To be sure, none of the eight questions specifically challenge the political sensibilities of conservatives and libertarians. Still, not all of the eight questions are tied directly to left-wing concerns about inequality and redistribution. In particular, the questions about mandatory licensing, the standard of living, the definition of monopoly, and free trade do not specifically challenge leftist sensibilities.

Yet on every question the left did much worse. On the monopoly question, the portion of progressive/very liberals answering incorrectly (31%) was more than twice that of conservatives (13%) and more than four times that of libertarians (7%). On the question about living standards, the portion of progressive/very liberals answering incorrectly (61%) was more than four times that of conservatives (13%) and almost three times that of libertarians (21%).

The survey also asked about party affiliation. Those responding Democratic averaged 4.59 incorrect answers. Republicans averaged 1.61 incorrect, and Libertarians 1.26 incorrect.

Go here to read the rest.  Go here to read an article that Professor Klein has written about the poll.

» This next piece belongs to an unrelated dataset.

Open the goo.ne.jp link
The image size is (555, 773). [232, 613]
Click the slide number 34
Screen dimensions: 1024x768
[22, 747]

None of this is really very surprising.  The Left frequently has rather extreme hostility to markets and an often child-like faith in the ability of the State to create prosperity.  That economic history is one long refutation of this belief in the State as the creator of wealth deters not a whit the faith of most Leftists in that proposition.

 

 

 

8 Responses to Left=Economic Illiteracy?

  • Pinky says:

    The first link didn’t work. It yielded the message “Sorry, but you are looking for something that isn’t here”, which sounds like something out of Camus.

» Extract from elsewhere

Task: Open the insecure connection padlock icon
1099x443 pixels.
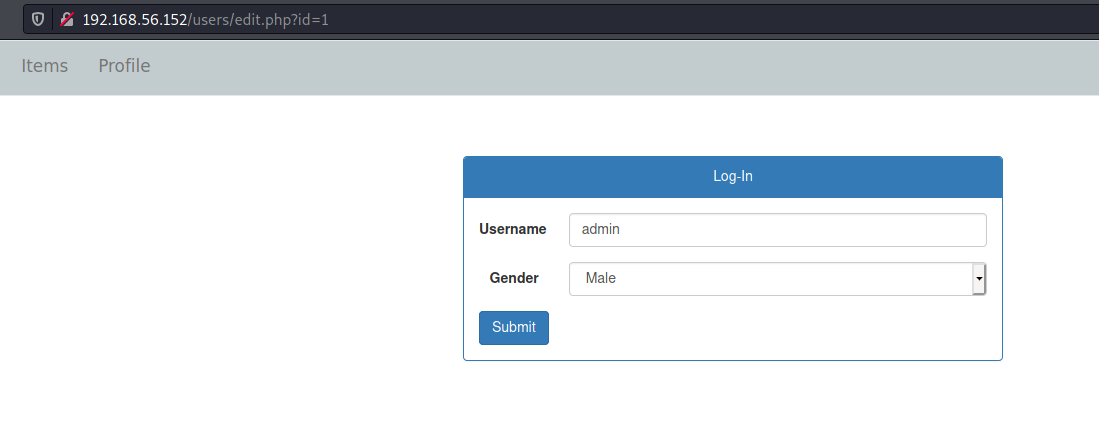Action: (x=67, y=19)
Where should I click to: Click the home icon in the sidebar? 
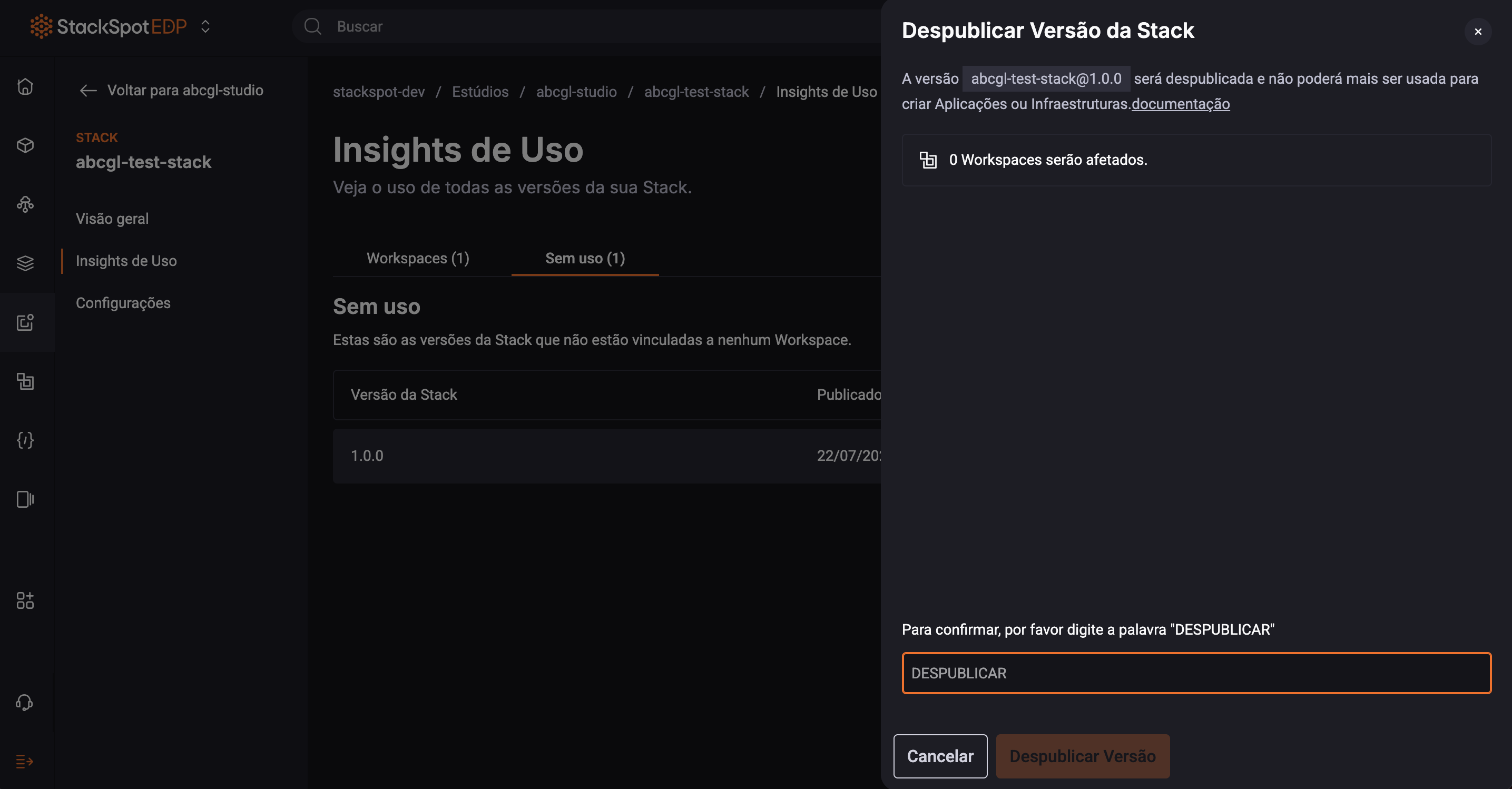[25, 87]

    I read the report on the second link. Amazing.

  • n4nadmin says:

    It is a bit of an unsurprising result, but I’m afraid I’m going to have to dissent from the concept that foreign workers of American companies overseas aren’t being exploited. Of course they are – its not just the fact of lower wages, which is the least of the issues (cost of living is generally very much less in Third World nations than the USA), but the fact that there are few safety, health and environmental protections…people at my employer who have gone to visit our Indian sites come back with reports of representatives crammed in to space which would make an American revolt…things like that which do indicate that the company is using foreign labor as a means of squeezing an extra half percent out of the balance sheet to make profits look higher when they’re really not.

  • smf says:

    The exploitation question is rather seriously debatable, and thus it is unfortunate that it was included. In fact, most of the key terms in that question have no commonly agreed definition.

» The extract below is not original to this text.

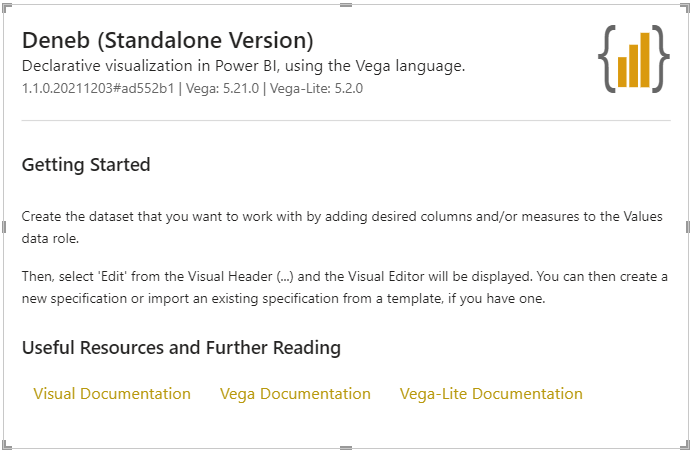Click the Deneb bar chart logo

(x=633, y=59)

    The free trade question is also problematic. Free trade may lead to less total unemployment in the entire system, but it can certainly lead to unemployment in a particular nation-state, and especially in the weaker sectors of economies. Free trade should be job positive when you look at all sectors of all nations, but there is no guarantee for any particular nation or sector.

  • Donald R. McClarey says:

    You are probably thinking about Darwin’s post on the same subject Tony. This is my post and none of the comments have been deleted, and I assume the same applies to Darwin’s thread.